**PROBLEM DETAILS:** Each time a line of the listing holds "indicator", copy that line.
──────────
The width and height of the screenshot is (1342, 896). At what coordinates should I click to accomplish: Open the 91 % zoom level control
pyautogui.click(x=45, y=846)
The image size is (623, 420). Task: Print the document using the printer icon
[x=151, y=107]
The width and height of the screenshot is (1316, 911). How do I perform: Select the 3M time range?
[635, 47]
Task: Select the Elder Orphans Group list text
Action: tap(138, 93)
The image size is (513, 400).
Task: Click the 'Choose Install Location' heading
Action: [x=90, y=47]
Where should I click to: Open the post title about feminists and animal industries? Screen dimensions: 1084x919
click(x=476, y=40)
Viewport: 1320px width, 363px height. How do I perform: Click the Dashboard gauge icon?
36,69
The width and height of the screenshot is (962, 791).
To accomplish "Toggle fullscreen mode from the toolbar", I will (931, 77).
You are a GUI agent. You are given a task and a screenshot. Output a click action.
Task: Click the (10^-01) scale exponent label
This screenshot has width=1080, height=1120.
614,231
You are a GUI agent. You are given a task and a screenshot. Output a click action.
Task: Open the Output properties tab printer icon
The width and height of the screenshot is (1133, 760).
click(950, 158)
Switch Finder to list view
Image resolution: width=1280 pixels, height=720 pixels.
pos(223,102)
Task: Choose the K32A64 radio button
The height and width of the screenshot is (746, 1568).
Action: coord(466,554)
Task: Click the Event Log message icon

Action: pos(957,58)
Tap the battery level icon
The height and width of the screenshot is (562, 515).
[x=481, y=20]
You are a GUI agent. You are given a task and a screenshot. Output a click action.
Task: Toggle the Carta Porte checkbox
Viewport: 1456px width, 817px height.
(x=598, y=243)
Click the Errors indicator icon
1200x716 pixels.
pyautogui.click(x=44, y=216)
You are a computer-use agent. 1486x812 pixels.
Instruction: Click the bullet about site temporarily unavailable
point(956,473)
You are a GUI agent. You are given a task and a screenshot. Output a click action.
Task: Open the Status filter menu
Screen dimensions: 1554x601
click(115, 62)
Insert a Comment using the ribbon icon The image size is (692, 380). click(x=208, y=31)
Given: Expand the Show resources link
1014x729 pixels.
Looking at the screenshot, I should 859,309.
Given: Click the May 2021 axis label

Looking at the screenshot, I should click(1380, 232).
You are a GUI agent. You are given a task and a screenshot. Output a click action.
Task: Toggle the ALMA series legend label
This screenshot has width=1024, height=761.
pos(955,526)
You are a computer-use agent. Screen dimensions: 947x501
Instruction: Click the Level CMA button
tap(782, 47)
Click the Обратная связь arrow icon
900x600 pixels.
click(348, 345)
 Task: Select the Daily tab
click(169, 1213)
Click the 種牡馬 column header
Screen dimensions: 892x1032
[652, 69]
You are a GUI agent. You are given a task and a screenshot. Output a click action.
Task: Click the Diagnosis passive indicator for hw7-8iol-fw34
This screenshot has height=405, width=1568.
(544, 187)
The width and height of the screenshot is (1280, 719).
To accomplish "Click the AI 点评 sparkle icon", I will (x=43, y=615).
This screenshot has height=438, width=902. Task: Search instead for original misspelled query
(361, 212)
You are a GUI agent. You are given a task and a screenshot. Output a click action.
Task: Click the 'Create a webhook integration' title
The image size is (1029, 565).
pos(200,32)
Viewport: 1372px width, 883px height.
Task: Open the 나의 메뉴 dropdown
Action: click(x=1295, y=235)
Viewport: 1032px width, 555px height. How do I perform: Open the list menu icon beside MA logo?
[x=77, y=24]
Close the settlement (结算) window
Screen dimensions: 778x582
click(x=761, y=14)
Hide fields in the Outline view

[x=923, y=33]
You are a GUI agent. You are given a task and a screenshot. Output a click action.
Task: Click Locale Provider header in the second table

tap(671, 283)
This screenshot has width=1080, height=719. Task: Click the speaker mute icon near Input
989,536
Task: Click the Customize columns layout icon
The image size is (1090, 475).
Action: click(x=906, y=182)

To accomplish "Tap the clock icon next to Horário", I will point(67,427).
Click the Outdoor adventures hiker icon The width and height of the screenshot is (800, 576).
──────────
**SOLUTION TO THE PROBLEM:**
Click the Errors indicator icon
Task: Click the Diagnosis passive indicator for hw7-8iol-fw34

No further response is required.